DATASET EXCERPTS START
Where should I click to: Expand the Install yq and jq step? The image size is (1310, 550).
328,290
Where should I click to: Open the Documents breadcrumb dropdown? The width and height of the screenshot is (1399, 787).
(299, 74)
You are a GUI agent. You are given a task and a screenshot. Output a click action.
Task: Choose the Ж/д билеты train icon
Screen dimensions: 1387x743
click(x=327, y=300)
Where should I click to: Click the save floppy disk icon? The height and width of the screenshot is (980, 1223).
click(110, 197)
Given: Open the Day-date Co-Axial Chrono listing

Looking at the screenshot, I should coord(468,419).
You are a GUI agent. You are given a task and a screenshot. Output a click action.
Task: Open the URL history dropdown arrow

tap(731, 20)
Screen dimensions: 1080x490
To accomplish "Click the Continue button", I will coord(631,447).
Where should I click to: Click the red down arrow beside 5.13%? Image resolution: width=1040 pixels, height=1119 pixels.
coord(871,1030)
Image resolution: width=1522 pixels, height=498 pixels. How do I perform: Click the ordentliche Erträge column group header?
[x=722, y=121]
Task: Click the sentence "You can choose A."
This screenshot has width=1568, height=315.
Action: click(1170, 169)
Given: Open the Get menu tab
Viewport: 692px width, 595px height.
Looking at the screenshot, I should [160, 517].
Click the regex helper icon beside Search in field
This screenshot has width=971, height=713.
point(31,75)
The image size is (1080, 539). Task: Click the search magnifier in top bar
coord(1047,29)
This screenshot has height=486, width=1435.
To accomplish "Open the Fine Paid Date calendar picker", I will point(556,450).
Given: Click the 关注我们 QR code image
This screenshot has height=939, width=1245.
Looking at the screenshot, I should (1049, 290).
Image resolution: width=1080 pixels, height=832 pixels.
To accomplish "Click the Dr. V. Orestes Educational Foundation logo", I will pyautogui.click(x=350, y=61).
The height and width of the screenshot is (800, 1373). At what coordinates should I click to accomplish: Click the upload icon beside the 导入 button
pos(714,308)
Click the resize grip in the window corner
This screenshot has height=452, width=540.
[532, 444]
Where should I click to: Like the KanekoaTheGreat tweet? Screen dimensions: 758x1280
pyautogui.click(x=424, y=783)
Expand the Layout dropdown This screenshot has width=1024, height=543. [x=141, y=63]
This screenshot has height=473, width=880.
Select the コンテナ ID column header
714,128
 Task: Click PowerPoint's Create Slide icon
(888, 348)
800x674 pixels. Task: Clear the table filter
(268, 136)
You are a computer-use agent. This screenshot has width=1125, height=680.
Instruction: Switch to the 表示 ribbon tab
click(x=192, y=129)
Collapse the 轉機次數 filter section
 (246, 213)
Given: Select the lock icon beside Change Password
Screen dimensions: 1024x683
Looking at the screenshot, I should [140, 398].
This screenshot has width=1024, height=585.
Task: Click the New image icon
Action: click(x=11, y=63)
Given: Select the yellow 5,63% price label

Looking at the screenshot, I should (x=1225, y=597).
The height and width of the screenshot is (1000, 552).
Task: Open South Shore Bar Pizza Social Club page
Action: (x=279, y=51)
DATASET EXCERPTS END
Show every line from the entries that includes the word "will".

• _OUTPUT_
To accomplish "Click the Continue button", I will coord(631,447).
To accomplish "Open the Fine Paid Date calendar picker", I will point(556,450).
To accomplish "Click the Dr. V. Orestes Educational Foundation logo", I will pyautogui.click(x=350, y=61).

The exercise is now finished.